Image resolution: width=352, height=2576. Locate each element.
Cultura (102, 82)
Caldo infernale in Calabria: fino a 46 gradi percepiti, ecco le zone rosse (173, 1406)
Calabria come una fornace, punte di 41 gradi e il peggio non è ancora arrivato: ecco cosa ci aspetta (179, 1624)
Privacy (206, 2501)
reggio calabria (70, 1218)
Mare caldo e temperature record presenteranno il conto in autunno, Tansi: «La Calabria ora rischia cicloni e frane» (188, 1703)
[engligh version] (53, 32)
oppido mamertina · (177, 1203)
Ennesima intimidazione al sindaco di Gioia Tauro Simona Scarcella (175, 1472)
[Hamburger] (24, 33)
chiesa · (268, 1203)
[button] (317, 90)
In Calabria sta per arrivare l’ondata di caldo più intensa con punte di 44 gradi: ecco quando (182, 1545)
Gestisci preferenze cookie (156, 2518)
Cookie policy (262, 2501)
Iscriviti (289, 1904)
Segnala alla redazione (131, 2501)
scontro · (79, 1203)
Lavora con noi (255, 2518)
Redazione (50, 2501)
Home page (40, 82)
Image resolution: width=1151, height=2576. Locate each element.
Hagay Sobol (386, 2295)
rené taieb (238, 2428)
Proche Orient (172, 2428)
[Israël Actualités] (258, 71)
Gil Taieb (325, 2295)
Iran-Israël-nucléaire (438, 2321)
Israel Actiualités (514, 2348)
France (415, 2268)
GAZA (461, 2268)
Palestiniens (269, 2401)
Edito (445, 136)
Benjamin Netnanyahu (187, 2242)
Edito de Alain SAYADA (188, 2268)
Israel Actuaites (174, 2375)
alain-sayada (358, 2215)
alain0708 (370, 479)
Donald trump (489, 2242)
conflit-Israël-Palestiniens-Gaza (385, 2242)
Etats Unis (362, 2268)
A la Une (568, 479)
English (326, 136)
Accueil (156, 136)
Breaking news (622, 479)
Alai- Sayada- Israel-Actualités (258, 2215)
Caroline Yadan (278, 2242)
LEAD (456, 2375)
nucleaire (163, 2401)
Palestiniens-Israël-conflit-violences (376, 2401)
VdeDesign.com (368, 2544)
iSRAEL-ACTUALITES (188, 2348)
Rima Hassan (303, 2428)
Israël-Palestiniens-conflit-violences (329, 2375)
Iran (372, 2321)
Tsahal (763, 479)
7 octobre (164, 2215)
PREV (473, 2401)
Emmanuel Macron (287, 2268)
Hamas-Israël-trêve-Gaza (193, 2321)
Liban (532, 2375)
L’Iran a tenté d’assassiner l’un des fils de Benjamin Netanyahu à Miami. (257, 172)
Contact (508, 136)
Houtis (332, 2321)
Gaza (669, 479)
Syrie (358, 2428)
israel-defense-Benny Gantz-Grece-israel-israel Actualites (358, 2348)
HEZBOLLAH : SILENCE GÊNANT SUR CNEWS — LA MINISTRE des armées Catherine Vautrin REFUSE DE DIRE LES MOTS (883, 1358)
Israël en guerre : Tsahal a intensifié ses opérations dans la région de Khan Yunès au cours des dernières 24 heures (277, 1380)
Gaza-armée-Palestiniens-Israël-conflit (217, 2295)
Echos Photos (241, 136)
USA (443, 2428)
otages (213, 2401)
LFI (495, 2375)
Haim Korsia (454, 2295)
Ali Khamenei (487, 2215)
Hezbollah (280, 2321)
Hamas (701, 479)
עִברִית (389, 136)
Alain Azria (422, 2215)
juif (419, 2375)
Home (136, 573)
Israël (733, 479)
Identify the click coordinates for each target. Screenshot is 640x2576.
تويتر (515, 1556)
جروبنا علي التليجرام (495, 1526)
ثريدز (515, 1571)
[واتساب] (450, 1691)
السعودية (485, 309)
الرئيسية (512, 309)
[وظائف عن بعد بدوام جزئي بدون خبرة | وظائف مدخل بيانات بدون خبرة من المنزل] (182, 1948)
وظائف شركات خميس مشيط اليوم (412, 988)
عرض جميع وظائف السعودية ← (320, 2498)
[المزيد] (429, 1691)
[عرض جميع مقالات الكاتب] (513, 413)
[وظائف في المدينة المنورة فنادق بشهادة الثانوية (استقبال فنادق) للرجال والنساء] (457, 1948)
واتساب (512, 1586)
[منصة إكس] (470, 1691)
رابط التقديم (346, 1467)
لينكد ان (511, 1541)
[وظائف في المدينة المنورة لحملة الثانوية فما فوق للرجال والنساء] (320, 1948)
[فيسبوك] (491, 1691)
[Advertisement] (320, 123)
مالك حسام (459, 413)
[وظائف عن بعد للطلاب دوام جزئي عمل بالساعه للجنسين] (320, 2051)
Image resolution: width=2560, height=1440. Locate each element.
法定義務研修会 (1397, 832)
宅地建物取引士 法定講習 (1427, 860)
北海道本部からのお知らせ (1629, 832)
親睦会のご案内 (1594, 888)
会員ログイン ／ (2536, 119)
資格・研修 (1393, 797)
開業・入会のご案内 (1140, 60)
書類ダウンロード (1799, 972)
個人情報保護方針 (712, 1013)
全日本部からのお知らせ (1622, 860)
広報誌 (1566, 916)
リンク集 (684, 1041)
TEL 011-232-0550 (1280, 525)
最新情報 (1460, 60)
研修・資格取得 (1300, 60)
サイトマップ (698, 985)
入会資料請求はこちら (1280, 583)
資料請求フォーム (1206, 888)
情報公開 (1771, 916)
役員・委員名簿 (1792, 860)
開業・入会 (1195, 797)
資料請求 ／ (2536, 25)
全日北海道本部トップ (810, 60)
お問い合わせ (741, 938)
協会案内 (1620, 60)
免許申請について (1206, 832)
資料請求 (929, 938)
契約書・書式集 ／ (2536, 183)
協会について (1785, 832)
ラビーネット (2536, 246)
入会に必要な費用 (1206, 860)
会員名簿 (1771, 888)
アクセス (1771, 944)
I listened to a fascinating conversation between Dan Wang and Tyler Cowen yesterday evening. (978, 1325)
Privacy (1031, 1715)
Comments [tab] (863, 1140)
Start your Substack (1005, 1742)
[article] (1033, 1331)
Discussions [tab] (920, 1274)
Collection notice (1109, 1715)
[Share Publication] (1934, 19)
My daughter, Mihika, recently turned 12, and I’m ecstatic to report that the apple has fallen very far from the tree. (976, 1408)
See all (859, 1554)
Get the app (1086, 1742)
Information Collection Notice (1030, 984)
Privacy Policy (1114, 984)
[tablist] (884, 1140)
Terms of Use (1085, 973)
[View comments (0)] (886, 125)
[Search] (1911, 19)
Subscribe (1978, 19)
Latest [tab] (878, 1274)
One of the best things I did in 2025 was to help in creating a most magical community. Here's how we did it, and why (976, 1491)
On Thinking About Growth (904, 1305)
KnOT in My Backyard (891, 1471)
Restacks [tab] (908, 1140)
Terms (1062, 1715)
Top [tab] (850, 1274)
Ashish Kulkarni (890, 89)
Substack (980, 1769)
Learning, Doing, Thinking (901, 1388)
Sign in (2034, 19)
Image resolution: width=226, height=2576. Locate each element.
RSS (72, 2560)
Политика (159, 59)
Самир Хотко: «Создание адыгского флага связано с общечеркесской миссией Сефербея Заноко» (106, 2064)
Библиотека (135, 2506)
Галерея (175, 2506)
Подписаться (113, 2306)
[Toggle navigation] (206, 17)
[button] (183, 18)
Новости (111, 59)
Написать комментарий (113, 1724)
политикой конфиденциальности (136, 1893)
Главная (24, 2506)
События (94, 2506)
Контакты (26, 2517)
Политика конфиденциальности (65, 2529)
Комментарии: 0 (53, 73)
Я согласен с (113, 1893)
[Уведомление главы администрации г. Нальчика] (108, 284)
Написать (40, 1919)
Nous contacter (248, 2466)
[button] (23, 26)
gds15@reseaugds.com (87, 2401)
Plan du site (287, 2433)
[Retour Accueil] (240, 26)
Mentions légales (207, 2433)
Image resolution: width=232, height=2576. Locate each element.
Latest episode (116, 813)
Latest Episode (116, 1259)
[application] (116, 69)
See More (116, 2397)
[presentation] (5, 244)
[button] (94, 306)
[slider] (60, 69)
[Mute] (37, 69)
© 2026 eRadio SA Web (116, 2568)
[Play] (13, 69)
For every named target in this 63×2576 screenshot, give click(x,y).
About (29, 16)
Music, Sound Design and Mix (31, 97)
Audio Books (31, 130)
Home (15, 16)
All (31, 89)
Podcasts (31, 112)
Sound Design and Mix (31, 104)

● Exercise prompt: Within the data above, how many lines include the string "width"? Only the number is required.

● Solution: 5